Auf der Verklärungswelle reiten auch andere gerne mit. So zum Beispiel die Geschichte von Inga Lindström, dem Pseudonym einer – natürlich – deutschen Autorin. Die idyllischen Inga-Lindström-Filme werden schon seit dem Jahre 2004 ausgestrahlt und prägen in Deutschland das perfekte Schweden-Bild mit. Probleme wie die steigende Bandenkriminalität und die damit verbundene Gewalt an den Randbezirken von Stockholm, Malmö und Göteborg werden bei den Figuren nicht thematisiert. Mit einem netten „Hej!“ und einer romantischen Liebesbeziehung gibt es keinen Platz für düstere Themen.
Doch nicht erst seit Lindgren und Lindström fasziniert die Deutschen der nordische Nachbar: Schon früh in der deutschen Literatur bezieht sich E.T.A. Hoffmann in seiner Erzählung „Die Bergwerke zu Falun“ aus dem Jahre 1819 auf die unterirdische Umgebung in dem kleinen schwedischen Ort. Im Verlauf der Handlung wird der Protagonist dann mehr und mehr von einer magischen Instanz in die Bergwerke gelockt. Auch Johann Peter Hebels Erzählung „Unverhofftes Wiedersehen“ spielt in dem und um das Bergwerk. Kurt Tucholsky lässt 1931 seine in eine Erzählung „Schloss Gripsholm – Eine Sommergeschichte“ einen Ort in Schweden spielen, der durch seine unberührte und idyllische Natur besticht. Als die politische Lage in Deutschland sich zunehmend zugespitzt hatte und Tucholsky sich als Künstler eingeschränkt sah, war er 1929 selbst nach Schweden ausgewandert.
Berthold Frankes Begriff Bullerbü-Syndrom bezeichnet also treffend die (verklärte) Schwedenliebe der Deutschen.

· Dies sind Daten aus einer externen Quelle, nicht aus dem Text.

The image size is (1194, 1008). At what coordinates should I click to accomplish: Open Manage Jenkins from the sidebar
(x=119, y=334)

Er hat versucht, das Phänomen Inga Lindström zu analysieren und mit einem nüchternen Blick auf die Schweden-Faszination einzugehen. Im Februar 2008 wurde der Begriff sogar vom schwedischen Sprachrat zum „Neuen Wort des Monats“ gekürt. Laut Franke sei Deutschland neben Schweden das Land, in dem die Bücher von Astrid Lindgren am populärsten sind. „Die Kinder von Bullerbü“ würden das Schwedenbild der Deutschen gut auf den Punkt bringen: Wunderschöne kleine Häuser in einer idyllischen Naturlandschaft. Das Bullerbü-Syndrom habe im Grunde eher etwas mit Deutschland als mit Schweden zu tun. Schweden würde als Sehnsucht nach einer unschuldigen Welt in der Urbanisierung fungieren.

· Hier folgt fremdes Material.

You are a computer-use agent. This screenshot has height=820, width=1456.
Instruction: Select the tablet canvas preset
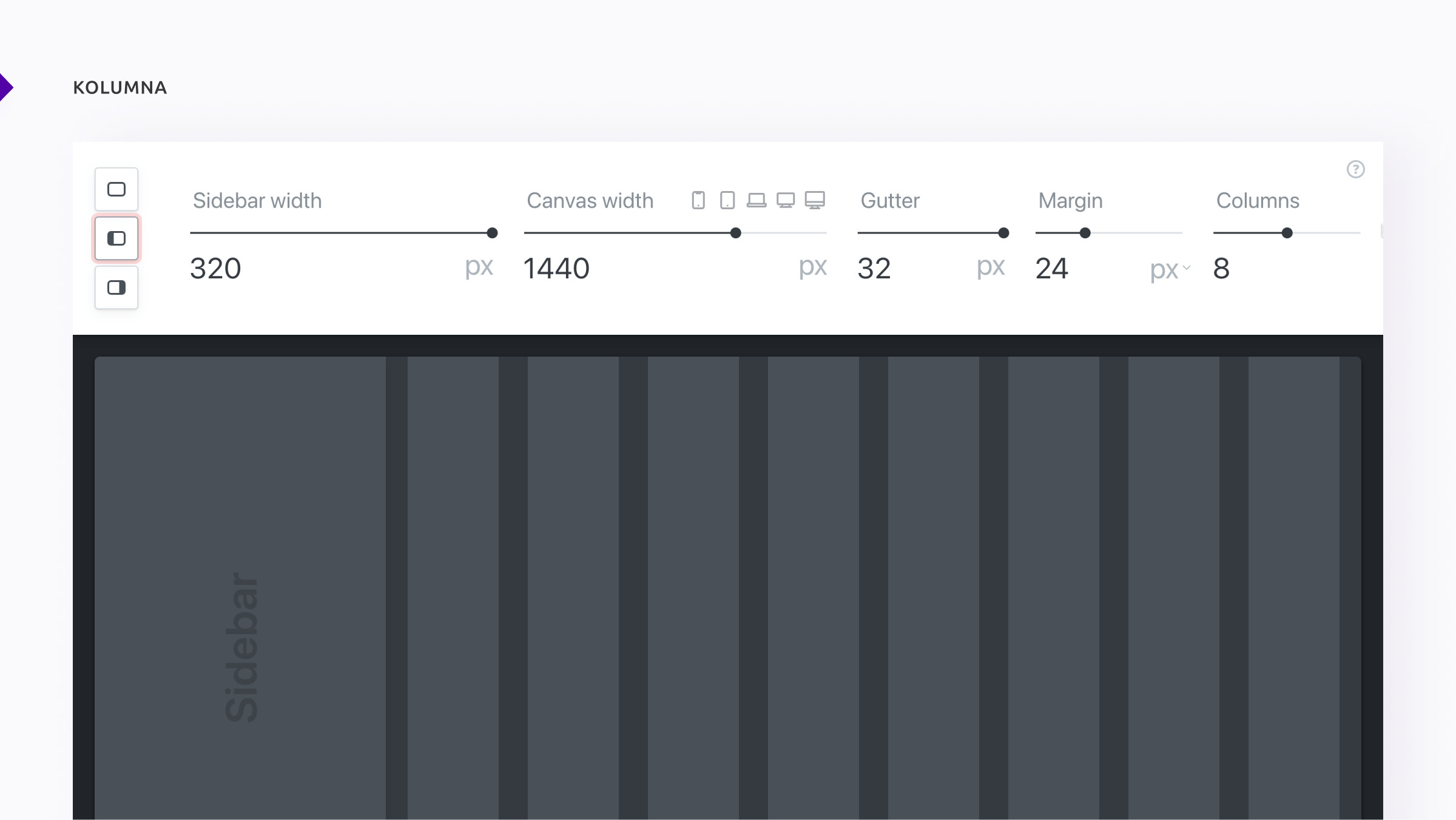pos(727,200)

Das Bullerbü-Syndrom zeigt, wie verklärte Vorstellungen mit der Realität aufeinanderprallen können. Dennoch bietet die Realität Schwedens viele Gründe zum Auswandern wie ein ausgeprägtes Umweltbewusstsein, hohe Lebensqualität und die Nähe zur Natur. Hierbei darf nur nicht vergessen werden, dass jedes Land seine Herausforderungen hat und somit eine realistische Erwartungshaltung bei der Entscheidung für die Auswanderung nicht fehlen darf. Trotz allem ist die Begrifflichkeit des Bullerbü-Syndroms keineswegs eine Gefahr. Ideale und Träume zu bewahren kann auch etwas Gutes haben. Schwierig wird es erst, wenn man mit allem unzufrieden ist und meint, dass man nun nach Schweden auswandert, weil dort sowieso alles besser sei und das Land einem „Groß-Bullerbü“, wie es Berthold Franke beschreibt, entspricht.